Gain is found using the formula for gain recognition with some cash received: cash value is divided by the sum of cash and assets received multiplied by the total gain, or ($60,000 /[$60,000 + $540,000]) * $240,000 = $24,000

Glendale Industries has a 10-year-old milling machine that has fully depreciated. In spite of this depreciation, the machine is still functional and Glendale still uses it on a daily basis. How should Glendale report the milling machine in the balance sheet?

Glendale should report its historical cost less depreciation as the machine's value.

A firm recently replaced an existing piece of machinery with a newer model that produces 10% more product per hour. The firm has determined that the carrying amount of the old machine was $50. How should the firm handle the related accounting?

It should capitalize the cost of the new machine and remove the carrying amount of the old machine from the books.

Ahrens Enterprises recently purchased Brady Tech and the land on which it is located. Ahrens plans to demolish the building and build a new factory on the site. How should Ahrens treat the demolition costs?

It should capitalize the demolition as part of the cost of land.

JT Engineering designs and constructs a new widget-making machine for use in its factory. JT allocates overhead to the construction process, just as it does with normal production. Unfortunately, this causes the cost of the machine to exceed that of a similar machine available through an independent producer. How should JT record the excess overhead? Why?

JT should record it as a period loss to avoid capitalizing the asset at more than its probable fair value. If overhead allocated to a self-constructed asset results in recording construction costs in excess of the costs that an outside independent producer would charge for that asset, the company should record the excess overhead as a period loss rather than capitalize it. This avoids capitalizing the asset at more than its probable fair value.

What costs must be capitalized when assets are self-constructed under full costing approach?

Materials, labor, and overhead

John dies and leaves property to his sons Bob, Tom, Ron, and Joe. Bob farms the land he inherits. Tom builds a new factory for the company he owns on his land. Ron subdivides and develops his property. Joe's property abuts the store he owns, and he turns it into a parking lot. Which son should classify his land as inventory rather than as a fixed asset?

Ron

What amount is recorded for a nonmonetary asset acquired in exchange for another nonmonetary asset when the exchange has commercial substance?

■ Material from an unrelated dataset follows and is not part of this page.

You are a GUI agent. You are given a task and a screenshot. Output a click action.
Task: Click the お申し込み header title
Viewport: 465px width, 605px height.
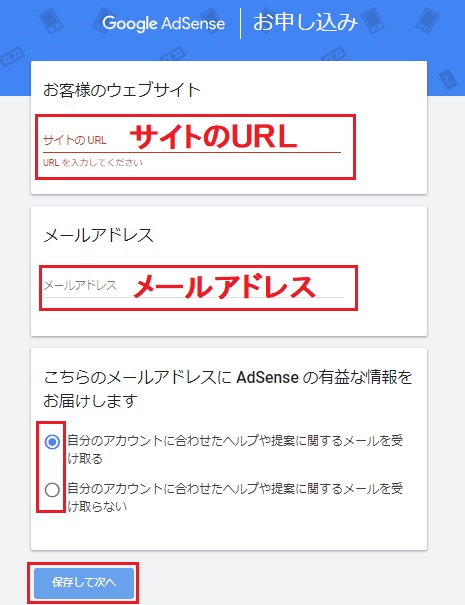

The fair value of the asset given up, with a gain or loss recognized

Which of the following provides the justification for the capitalization of interest costs?

The historical cost principle

In accordance with the historical cost principle, how should overhead costs incurred for self-constructed assets be treated?

They should be allocated on a pro rata basis between the asset and normal operations

Which of the following situations would be considered a major repair? a) A firm replaces the motor in a large piece of manufacturing equipment. b) A firm cleans and repaints the outside of a large piece of manufacturing equipment. c) A firm replaces the on/off switch in a large piece of manufacturing equipment. d) A firm conducts its annual tune-up of a large piece of manufacturing equipment.

a) A firm replaces the motor in a large piece of manufacturing equipment.

When a plant asset is disposed of, a gain or loss may result. Under which of the following circumstances would the gain or loss be classified under Discontinued Operations, as an extraordinary item, on the income statement? a) If it resulted from an involuntary conversion and the conditions of the disposition are unusual and infrequent in nature in the sale of a component of a business. b) If it resulted from an abandonment of the asset. c) If it resulted from a sale prior to the completion of the estimated useful life of the asset. d) If it resulted from the sale of a fully depreciated asset.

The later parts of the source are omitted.